Supplied material:
....................

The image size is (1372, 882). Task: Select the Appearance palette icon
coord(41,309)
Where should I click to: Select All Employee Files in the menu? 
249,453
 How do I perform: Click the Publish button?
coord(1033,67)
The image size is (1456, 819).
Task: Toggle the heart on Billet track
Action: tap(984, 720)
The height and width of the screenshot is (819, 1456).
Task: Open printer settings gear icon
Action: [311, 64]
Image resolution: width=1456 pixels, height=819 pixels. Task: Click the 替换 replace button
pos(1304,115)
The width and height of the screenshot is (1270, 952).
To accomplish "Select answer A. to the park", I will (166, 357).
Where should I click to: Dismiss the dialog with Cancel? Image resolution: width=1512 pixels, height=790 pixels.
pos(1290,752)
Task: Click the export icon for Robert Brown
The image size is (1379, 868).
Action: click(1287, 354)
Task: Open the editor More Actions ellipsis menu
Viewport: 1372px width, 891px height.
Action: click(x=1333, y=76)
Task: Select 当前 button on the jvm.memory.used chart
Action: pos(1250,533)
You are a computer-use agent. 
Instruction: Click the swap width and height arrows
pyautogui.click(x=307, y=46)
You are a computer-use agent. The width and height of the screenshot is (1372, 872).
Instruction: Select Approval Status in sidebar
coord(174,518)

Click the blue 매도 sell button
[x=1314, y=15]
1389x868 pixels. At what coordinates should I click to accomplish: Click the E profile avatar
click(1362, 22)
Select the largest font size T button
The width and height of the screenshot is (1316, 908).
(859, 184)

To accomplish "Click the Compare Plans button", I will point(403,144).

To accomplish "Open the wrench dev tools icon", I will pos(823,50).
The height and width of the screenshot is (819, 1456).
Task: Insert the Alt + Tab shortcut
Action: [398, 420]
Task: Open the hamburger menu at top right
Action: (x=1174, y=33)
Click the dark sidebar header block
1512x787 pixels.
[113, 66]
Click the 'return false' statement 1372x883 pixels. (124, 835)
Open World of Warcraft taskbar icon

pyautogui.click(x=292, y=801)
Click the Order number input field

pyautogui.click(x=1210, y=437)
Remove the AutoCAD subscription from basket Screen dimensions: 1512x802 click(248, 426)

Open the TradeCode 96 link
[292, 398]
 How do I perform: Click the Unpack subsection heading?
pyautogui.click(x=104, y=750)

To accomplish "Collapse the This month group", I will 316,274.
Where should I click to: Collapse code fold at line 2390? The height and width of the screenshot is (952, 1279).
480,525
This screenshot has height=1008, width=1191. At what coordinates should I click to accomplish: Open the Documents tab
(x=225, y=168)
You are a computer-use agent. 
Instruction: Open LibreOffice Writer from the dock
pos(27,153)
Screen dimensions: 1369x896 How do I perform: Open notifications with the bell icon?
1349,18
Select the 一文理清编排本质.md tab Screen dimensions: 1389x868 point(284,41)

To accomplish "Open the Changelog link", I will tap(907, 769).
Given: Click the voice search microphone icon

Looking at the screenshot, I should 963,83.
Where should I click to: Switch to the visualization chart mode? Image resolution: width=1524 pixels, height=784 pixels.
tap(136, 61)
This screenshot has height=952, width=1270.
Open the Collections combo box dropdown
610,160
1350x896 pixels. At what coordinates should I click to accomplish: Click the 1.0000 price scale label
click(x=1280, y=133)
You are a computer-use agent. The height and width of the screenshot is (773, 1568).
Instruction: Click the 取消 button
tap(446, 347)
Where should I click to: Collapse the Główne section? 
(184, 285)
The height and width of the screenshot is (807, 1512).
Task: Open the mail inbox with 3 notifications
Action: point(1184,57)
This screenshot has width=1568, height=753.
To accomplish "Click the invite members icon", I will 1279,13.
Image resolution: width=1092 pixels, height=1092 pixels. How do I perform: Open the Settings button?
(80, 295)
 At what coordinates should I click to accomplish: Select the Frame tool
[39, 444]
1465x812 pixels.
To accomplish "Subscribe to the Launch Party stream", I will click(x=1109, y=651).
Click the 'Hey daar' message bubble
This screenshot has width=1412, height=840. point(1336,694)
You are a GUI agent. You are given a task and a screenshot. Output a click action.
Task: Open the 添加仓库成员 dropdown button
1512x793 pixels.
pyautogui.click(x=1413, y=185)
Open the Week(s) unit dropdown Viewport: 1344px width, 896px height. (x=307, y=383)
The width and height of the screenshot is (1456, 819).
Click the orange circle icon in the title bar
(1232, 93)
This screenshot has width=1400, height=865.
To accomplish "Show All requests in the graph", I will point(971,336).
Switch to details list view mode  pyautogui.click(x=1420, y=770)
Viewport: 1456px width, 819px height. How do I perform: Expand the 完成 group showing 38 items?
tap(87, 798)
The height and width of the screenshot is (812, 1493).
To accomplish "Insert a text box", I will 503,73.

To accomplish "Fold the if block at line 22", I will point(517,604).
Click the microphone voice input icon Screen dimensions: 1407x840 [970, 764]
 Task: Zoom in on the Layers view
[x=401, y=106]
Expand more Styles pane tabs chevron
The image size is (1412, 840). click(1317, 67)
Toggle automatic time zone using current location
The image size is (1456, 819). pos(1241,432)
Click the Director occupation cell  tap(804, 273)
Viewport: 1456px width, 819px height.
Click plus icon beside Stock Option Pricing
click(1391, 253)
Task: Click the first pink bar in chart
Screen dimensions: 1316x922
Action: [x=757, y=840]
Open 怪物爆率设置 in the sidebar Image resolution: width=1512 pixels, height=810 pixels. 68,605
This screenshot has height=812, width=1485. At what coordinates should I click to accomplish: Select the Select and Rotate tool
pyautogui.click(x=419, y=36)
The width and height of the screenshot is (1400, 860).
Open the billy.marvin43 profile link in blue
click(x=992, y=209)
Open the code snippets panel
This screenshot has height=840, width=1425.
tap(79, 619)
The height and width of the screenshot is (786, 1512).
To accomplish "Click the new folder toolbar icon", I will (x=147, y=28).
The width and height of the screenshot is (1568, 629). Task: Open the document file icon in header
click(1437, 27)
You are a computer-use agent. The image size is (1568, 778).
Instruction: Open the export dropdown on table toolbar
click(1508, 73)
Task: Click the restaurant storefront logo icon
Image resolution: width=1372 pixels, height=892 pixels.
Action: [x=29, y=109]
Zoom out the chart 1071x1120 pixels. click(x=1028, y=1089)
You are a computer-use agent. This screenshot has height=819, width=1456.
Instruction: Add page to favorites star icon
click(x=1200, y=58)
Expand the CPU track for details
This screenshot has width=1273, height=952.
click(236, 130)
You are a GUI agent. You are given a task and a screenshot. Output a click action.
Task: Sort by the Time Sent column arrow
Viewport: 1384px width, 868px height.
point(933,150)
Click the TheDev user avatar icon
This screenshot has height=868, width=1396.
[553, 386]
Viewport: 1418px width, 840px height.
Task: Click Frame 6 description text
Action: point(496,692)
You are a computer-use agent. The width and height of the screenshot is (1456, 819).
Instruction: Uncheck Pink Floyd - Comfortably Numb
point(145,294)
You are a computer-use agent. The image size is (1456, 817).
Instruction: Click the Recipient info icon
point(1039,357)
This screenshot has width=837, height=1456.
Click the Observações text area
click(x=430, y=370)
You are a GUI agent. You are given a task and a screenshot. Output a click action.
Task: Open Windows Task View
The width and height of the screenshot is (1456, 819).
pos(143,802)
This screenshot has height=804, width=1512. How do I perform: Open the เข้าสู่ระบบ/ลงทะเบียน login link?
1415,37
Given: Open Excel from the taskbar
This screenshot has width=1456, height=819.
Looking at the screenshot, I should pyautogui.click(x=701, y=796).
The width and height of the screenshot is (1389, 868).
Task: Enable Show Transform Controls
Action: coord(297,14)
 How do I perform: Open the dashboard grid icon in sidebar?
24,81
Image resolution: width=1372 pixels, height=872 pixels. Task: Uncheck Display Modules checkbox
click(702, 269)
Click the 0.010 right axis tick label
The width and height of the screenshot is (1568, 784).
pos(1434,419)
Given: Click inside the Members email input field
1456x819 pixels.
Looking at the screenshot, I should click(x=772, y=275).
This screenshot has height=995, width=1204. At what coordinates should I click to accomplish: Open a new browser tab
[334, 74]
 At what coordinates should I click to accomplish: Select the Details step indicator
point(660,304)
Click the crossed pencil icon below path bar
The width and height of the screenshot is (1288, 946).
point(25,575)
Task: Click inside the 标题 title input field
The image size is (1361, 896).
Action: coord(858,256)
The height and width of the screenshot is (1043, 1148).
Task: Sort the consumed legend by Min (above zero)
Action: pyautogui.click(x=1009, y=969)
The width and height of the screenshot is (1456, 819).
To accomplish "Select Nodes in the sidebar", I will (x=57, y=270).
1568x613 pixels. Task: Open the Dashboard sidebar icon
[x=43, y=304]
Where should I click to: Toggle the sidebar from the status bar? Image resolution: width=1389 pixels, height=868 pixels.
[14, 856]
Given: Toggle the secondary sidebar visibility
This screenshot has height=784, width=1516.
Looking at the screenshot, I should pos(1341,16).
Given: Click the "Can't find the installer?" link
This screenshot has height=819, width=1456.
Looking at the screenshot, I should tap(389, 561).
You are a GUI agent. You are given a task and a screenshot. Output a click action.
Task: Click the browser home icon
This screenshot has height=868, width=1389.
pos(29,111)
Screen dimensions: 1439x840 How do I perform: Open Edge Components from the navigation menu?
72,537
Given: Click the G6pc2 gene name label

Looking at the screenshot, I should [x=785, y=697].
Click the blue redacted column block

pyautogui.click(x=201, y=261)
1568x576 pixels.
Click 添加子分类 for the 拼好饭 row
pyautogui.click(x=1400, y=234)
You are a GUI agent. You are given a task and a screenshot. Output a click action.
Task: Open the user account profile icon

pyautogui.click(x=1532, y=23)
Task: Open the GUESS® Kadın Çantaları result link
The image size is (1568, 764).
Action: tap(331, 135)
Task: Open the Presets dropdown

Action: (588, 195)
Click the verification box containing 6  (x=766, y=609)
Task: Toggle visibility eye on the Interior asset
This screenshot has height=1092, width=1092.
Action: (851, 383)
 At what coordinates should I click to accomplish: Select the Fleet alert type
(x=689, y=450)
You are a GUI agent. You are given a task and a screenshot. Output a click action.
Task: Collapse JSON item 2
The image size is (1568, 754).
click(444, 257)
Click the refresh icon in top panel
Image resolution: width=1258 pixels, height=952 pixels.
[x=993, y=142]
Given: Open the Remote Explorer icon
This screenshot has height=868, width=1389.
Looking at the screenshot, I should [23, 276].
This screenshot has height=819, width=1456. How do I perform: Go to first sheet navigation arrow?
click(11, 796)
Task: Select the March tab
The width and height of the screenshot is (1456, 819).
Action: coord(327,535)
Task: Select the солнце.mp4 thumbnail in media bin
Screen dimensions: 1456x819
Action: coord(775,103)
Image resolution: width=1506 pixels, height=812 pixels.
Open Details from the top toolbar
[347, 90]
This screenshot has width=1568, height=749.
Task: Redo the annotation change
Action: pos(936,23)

....................

What the task asks:
Sift through the material above and copy each line that holds "computer".

Solution:
You are a computer-use agent. 
You are a computer-use agent. The width and height of the screenshot is (1372, 872).
You are a computer-use agent. 
You are a computer-use agent. The height and width of the screenshot is (773, 1568).
You are a computer-use agent. The image size is (1568, 778).
You are a computer-use agent. This screenshot has height=819, width=1456.
You are a computer-use agent. The width and height of the screenshot is (1456, 819).
You are a computer-use agent. The image size is (1456, 817).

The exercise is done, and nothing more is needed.